Yes Rita, that’s exactly what I thought. All the crusty goodness without all the extra rolling! 🙂
Cheers, Zoë
Was just gifted the GF artisan bread book and am so eager to begin! I happen to be blessed with a steam oven in my home and would love some direction on how to use this as my method of steam in the recipes that require it. Thanks!
Hi Sarah,
Does the oven have a bread setting or do you have to do it manually?
Thanks, Zoë
Hi Zoe,
It is a wolf steam/convection oven. The optional settings are: steam, reheat, auto steam bake (has a graphic of bread!), convection, convection humid, convection steam.
Thanks.
It is definitely soup season here too in the Frozen Tundra. I make a boule daily. I want to try this tonight. Looks awesome! I am gifting six “bread kits” this Xmas that will include the basic artisan bread book (one gluten free,) Dutch ovens, Danish whisks, and food safe dough containers for Xmas this year.
Have a Merry Christmas!
Hi Cindy,
Thanks for the lovely note and for spreading the art of bread baking to your Christmas list!

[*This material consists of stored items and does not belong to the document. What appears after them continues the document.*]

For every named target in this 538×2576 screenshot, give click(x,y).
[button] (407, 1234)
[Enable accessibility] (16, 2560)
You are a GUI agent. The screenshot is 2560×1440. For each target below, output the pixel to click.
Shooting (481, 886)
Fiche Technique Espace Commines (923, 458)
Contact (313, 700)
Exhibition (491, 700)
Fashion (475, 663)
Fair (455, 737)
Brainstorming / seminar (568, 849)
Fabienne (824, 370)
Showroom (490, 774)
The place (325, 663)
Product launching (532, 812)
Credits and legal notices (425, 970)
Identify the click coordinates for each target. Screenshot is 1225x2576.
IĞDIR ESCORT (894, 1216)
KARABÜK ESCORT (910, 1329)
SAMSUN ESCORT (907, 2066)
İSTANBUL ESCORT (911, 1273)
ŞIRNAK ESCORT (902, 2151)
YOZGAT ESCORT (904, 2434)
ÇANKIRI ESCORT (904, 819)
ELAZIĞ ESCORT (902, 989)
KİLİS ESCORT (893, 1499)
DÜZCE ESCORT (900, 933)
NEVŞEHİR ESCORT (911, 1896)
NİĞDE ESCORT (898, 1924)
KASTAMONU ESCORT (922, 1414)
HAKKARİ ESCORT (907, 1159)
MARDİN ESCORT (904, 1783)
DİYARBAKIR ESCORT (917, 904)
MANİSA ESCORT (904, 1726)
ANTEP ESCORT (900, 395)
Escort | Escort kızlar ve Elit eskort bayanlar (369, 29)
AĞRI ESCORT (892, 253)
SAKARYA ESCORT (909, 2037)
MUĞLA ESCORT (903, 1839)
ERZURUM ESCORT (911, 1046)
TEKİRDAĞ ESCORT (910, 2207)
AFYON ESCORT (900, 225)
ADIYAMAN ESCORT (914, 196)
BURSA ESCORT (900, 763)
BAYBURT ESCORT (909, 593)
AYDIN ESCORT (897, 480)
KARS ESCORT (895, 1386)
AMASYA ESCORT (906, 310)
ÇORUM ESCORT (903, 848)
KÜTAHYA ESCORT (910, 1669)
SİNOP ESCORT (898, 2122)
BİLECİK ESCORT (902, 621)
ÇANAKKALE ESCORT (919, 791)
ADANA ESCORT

Stay warm and happy baking! Zoë
I have access to craft brewers spent grains. Is it possible to incorporate these into your recipes? If so what would be the quantity per batch? Would any of the other ingredient amounts change? Thanks so much. Love your books.
Hi Sherry,
I have never used spent grains in our recipes, but I know that some of our readers have done so with success. I believe they added about a cup to the master recipe and perhaps a couple tablespoons of flour if the dough seems too wet.
Thanks, Zoë
Do you have to use a baking stone, or can you use a baking pan? What is the outcome for each of these?
Hi Fatten,
The baking stone conducts heat better, so it will help the initial rise in the oven and create a nicer crust, but you can certainly use a baking pan as well.